-- Exercise description --
What is needed is an exact copy of the entries below, from the line that contains "Click the QR code in preview" through the final line, both included, and nothing else.

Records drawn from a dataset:
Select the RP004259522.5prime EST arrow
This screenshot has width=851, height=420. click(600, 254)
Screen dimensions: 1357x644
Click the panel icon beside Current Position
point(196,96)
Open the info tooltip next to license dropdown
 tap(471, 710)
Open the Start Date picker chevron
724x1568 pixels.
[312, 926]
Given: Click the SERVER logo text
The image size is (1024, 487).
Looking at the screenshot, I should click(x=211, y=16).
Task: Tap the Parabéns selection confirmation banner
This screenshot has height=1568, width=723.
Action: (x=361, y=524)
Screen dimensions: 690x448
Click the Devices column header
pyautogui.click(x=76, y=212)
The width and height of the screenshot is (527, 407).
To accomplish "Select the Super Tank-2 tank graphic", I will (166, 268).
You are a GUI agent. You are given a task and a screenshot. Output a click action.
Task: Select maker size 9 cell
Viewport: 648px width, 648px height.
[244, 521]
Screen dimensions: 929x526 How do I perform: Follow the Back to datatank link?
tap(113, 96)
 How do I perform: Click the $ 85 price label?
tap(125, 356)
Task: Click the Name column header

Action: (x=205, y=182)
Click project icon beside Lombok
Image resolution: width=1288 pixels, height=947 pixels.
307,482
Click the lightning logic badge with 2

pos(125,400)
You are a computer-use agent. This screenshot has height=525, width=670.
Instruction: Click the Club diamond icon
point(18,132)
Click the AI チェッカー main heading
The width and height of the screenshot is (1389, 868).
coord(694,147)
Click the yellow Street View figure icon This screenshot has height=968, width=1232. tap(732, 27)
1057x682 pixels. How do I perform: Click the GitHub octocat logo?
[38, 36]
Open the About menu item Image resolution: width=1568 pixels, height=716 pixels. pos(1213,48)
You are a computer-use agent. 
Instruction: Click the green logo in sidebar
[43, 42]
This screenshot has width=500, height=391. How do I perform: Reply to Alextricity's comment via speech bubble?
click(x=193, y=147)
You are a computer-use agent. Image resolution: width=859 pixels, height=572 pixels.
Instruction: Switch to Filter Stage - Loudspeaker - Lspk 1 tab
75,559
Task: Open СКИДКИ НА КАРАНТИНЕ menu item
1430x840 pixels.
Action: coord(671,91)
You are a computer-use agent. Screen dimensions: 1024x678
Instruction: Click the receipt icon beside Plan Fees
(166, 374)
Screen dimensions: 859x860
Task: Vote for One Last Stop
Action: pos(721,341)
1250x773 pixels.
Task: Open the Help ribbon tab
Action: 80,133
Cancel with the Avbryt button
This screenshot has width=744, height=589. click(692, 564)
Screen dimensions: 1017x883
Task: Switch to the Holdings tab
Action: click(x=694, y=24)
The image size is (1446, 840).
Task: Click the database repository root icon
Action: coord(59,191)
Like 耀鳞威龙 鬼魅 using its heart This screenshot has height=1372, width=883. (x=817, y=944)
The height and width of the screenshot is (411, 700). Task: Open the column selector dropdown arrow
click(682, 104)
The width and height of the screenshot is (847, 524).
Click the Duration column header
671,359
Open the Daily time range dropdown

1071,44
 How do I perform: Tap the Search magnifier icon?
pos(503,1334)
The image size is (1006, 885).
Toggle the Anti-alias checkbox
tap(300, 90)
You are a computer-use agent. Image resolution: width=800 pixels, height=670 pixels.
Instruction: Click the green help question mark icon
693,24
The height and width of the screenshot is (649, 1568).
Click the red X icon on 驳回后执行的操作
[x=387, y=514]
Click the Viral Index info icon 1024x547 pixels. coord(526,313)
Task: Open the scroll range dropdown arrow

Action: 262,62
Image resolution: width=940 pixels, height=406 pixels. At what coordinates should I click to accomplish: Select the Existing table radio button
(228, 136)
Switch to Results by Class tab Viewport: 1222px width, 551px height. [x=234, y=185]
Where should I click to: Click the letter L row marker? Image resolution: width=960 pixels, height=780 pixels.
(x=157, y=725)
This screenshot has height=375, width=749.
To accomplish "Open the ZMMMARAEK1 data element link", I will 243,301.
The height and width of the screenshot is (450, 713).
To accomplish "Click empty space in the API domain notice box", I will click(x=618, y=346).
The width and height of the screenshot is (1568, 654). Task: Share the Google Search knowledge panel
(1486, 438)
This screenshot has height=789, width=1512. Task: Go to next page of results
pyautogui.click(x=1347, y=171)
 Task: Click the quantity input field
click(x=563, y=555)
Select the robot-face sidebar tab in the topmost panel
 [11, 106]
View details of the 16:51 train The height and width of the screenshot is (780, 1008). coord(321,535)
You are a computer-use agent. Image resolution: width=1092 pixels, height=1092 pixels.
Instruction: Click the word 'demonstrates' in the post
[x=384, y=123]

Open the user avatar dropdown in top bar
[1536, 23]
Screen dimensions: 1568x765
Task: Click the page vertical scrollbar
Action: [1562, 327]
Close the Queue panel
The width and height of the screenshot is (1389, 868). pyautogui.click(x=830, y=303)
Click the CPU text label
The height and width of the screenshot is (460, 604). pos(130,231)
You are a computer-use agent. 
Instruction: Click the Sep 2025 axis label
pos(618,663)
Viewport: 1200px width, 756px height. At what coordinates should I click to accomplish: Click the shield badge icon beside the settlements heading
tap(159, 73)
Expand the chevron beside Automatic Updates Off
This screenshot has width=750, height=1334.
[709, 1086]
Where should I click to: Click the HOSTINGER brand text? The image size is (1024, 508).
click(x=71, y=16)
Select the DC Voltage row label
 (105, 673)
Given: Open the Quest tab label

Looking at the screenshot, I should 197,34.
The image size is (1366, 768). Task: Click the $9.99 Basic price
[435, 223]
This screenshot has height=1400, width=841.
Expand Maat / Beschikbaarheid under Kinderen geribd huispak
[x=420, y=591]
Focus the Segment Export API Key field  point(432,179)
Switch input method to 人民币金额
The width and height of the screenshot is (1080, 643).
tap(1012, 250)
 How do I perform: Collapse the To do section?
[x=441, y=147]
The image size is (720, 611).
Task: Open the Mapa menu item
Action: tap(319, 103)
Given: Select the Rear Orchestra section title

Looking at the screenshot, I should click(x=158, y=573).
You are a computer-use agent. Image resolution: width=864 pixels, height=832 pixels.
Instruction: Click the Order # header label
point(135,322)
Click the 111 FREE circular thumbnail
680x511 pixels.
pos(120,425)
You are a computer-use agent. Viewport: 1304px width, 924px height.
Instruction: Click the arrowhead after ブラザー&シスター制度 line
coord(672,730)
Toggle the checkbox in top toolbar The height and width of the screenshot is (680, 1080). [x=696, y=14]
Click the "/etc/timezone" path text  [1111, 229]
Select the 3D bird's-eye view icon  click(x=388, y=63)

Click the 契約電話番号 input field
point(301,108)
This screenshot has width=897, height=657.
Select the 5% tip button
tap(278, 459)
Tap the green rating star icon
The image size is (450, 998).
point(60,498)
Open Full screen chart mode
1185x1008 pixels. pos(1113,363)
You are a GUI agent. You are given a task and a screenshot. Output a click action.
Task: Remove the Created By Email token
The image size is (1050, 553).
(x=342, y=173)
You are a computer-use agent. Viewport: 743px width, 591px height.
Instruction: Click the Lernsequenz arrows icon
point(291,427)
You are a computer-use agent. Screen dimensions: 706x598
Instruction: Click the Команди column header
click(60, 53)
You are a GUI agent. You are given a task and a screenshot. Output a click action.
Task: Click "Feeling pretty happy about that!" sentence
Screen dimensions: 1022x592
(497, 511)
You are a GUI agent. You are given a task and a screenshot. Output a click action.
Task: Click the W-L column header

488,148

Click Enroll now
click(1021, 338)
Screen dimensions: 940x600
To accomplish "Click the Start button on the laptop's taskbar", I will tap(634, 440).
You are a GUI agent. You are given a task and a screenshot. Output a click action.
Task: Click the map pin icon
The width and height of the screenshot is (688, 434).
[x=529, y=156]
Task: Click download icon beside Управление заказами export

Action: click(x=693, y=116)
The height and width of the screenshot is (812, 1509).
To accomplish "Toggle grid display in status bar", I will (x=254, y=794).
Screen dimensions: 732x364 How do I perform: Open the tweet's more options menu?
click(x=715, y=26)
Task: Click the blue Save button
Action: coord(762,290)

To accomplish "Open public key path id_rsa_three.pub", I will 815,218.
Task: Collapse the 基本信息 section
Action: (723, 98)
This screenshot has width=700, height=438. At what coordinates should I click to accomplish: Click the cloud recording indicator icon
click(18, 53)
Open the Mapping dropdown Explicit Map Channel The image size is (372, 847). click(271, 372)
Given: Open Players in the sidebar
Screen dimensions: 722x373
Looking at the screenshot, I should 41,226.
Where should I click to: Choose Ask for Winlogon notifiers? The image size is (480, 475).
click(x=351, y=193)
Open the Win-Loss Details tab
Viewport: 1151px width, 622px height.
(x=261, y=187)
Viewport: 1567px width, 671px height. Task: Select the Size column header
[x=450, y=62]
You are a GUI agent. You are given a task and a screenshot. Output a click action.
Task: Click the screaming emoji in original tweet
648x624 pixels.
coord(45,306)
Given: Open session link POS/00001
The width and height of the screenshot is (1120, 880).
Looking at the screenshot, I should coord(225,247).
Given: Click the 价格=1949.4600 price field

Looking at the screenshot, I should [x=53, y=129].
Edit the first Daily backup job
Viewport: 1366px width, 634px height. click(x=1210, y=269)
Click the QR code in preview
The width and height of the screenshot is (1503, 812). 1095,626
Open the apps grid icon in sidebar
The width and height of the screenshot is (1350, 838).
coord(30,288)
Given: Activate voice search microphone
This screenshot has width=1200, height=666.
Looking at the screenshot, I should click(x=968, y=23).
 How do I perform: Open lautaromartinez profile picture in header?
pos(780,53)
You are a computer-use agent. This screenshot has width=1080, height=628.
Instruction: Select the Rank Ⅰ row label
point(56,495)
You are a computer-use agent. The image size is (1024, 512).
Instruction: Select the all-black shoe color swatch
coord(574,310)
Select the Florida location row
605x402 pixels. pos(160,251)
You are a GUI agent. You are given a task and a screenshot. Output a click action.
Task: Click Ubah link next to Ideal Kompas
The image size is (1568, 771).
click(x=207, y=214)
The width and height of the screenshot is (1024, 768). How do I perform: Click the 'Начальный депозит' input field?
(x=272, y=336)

-- Task response --
Click the QR code in preview
The width and height of the screenshot is (1503, 812). 1095,626
Open the apps grid icon in sidebar
The width and height of the screenshot is (1350, 838).
coord(30,288)
Given: Activate voice search microphone
This screenshot has width=1200, height=666.
Looking at the screenshot, I should click(x=968, y=23).
 How do I perform: Open lautaromartinez profile picture in header?
pos(780,53)
You are a computer-use agent. This screenshot has width=1080, height=628.
Instruction: Select the Rank Ⅰ row label
point(56,495)
You are a computer-use agent. The image size is (1024, 512).
Instruction: Select the all-black shoe color swatch
coord(574,310)
Select the Florida location row
605x402 pixels. pos(160,251)
You are a GUI agent. You are given a task and a screenshot. Output a click action.
Task: Click Ubah link next to Ideal Kompas
The image size is (1568, 771).
click(x=207, y=214)
The width and height of the screenshot is (1024, 768). How do I perform: Click the 'Начальный депозит' input field?
(x=272, y=336)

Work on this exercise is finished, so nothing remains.